There are quite a few things that take some adjustment when re-entering the Old World.
There is the smell of an old house. Closed up for a month one can smell the ages. It’s a mix of a musty damp, an open chimney, and something just old. This perfume is not unique to our home. It’s a rock solid, stone house smell of Old World homecomings spanning hundreds of years.
To freshen up the air we immediately fling the windows wide open. There are no screens in the Old World. Yes, there are bugs, but they just come and go as they like. Yes, even flies. They haven’t killed us yet. We are seldom worried by mosquitoes. I couldn’t begin to explain why pollen isn’t an issue. I bet you couldn’t find a screen in a window for 100 miles around us - maybe 300 miles - and then only in windows of second homes owned by Americans.
The physical problem of reentry is the dreaded jet lag. The first morning back I managed to happily stay in bed until 11:00, well maybe closer to 11:30! It wasn’t until I walked out the gate and heard the crazy bells chiming 12:10 that I really woke up and realized that if I didn’t get a move on down the road I was going to have doors closed in my face by the little grocery and the bakery and we’d go hungry until all things opened up again at 2:30. And was today Wednesday the day the bakery is closed, or Thursday the day the grocery is closed, or one of the five extra holidays in May when everything is closed? No more was I in the land of 24-hour anything and everything.

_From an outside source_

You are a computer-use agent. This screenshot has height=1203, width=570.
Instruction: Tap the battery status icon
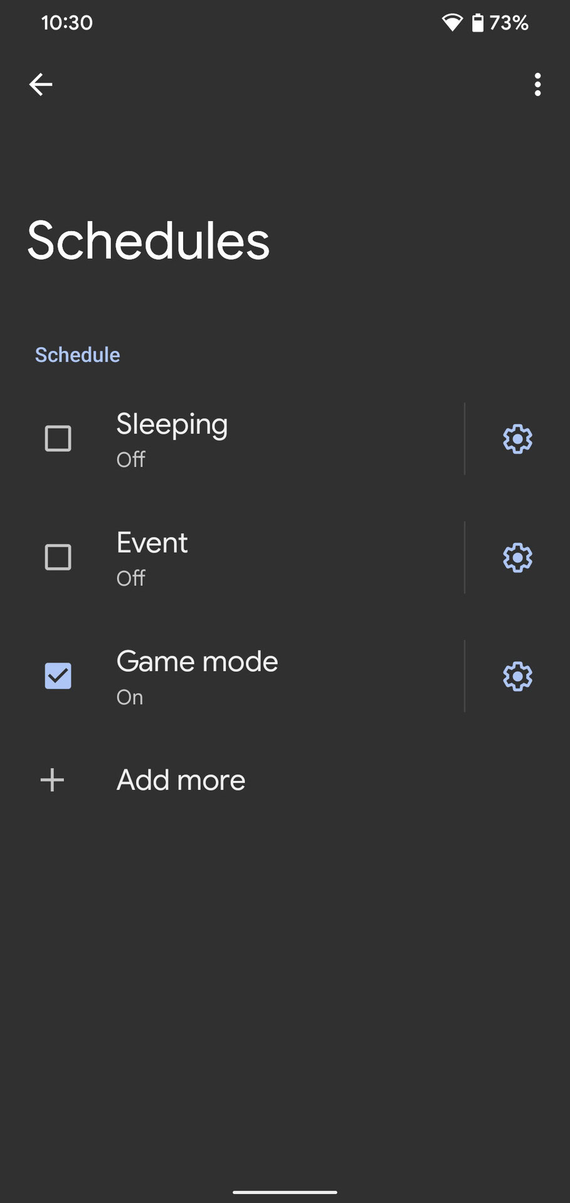click(478, 23)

When running around in the busy, crowded New World it is easy to forget the intimacy of living in a small village. Remember, Bourdeilles has about 400 full time residents. A walk to the grocery entails speaking to neighbors, the grocery owner and at least saying “hello” to other shoppers. There is no anonymity. On this first outing I entered the grocery just ahead of a man I had seen before but thought was someone just passing through during the winter. A sort of homeless, vagrant looking person. I noticed the owner of the grocery duck into his back room coming out with a bag of day old fruits and vegetables that he handed to the man. Boy, I thought, that’s kind of him. I also thought isn’t that encouraging bad behavior. Was this really any of my business? I have to continue this story to the next day. That is when on my way home from that morning’s errands I saw the “homeless” man walking the dog that belongs to the grocery store owner. That’s when I realized that there was an exchange happening. A kindness being done by both parties. Not something I might have been aware of in a life of anonymous hustle and bustle in the New World.
It’s funny living in the middle of nowhere. It’s discombobulating changing worlds. It’s amazing living one’s life to the rhythm of the village bells. It’s lovely slowing down and noticing a few details of small village life.